Ao todo, 351 cursos de Medicina participaram da avaliação. Destes, mais de 100 receberam conceitos 1 ou 2, os mais baixos da escala, o que resulta em medidas como suspensão do ingresso de novos alunos, redução de vagas e restrições ao acesso a programas federais, como o Fies. Entre os cursos avaliados com conceito 2 está o curso de Medicina da Ulbra Canoas.
De acordo com o balanço do Inep, 24 cursos obtiveram conceito 1, o pior índice da avaliação, enquanto 83 cursos ficaram com conceito 2. A prova contou com a participação de cerca de 89 mil estudantes, incluindo concluintes e alunos de outros semestres. Entre os aproximadamente 39 mil formandos avaliados, apenas 67% alcançaram desempenho considerado proficiente. Os demais, cerca de 13 mil estudantes, não atingiram o nível mínimo esperado.
A análise por tipo de instituição revelou diferenças significativas. As piores notas concentram-se principalmente em universidades públicas municipais, onde 87,5% dos cursos ficaram nas faixas 1 e 2. Instituições privadas com fins lucrativos também apresentaram desempenho fraco, com 58,4% dos cursos nos conceitos mais baixos. Já as privadas sem fins lucrativos registraram cerca de um terço dos cursos com avaliação insuficiente.
Em contrapartida, os melhores resultados ficaram concentrados nas universidades públicas federais e estaduais. Entre as federais, 87,6% dos cursos alcançaram conceitos 4 ou 5, enquanto nas estaduais o índice foi de 84,7%. Instituições comunitárias e confessionais também tiveram desempenho positivo, com quase metade dos cursos na faixa 4.

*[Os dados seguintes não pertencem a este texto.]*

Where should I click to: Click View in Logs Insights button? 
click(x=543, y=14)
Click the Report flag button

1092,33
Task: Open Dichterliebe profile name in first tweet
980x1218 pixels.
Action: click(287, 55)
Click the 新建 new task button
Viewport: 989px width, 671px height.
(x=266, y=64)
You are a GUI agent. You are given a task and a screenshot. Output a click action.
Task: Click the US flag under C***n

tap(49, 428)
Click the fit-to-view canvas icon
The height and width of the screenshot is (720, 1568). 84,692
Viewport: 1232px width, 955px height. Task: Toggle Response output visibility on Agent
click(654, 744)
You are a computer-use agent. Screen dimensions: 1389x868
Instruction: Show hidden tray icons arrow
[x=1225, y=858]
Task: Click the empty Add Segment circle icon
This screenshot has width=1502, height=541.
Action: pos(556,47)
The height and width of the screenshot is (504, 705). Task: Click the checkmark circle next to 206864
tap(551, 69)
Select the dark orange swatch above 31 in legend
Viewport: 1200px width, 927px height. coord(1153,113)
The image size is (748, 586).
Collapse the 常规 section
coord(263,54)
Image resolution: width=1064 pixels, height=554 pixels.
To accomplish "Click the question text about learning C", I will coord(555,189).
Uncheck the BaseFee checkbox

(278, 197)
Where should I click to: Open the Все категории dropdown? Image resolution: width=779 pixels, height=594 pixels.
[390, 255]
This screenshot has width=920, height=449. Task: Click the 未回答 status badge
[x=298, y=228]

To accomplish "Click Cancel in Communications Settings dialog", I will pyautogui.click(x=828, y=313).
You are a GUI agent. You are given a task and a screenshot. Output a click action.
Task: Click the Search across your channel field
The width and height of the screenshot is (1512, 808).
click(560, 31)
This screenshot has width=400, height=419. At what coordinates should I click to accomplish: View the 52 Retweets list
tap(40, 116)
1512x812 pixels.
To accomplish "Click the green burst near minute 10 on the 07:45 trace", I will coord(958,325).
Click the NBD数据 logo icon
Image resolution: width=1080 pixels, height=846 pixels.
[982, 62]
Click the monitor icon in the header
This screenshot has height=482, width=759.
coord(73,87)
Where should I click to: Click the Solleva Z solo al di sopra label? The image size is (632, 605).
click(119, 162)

As punições variam conforme a nota obtida. Cursos com conceito 1 terão suspensão total do ingresso de novos alunos. Já aqueles com conceito 2 sofrerão redução no número de vagas autorizadas. Segundo o ministro da Educação, Camilo Santana, dos 107 cursos inicialmente listados com notas insatisfatórias, 99 estarão sujeitos a penalidades, uma vez que instituições estaduais e municipais não estão sob a gestão direta do ministério.
Entre as medidas anunciadas, oito faculdades não poderão mais receber novos alunos e terão suspensão do Fies e de outros programas federais. Outras 13 terão redução de 50% das vagas, 33 precisarão cortar 25% das vagas e 45 instituições ficarão impedidas de ampliar a oferta de novos estudantes.
As universidades afetadas ainda poderão apresentar defesa. O ministro destacou que o objetivo das penalidades é assegurar a qualidade da formação médica no país. “É um instrumento para que as instituições se aperfeiçoem e corrijam falhas, garantindo um ensino de qualidade e a segurança da população que será atendida por esses profissionais”, afirmou Camilo Santana.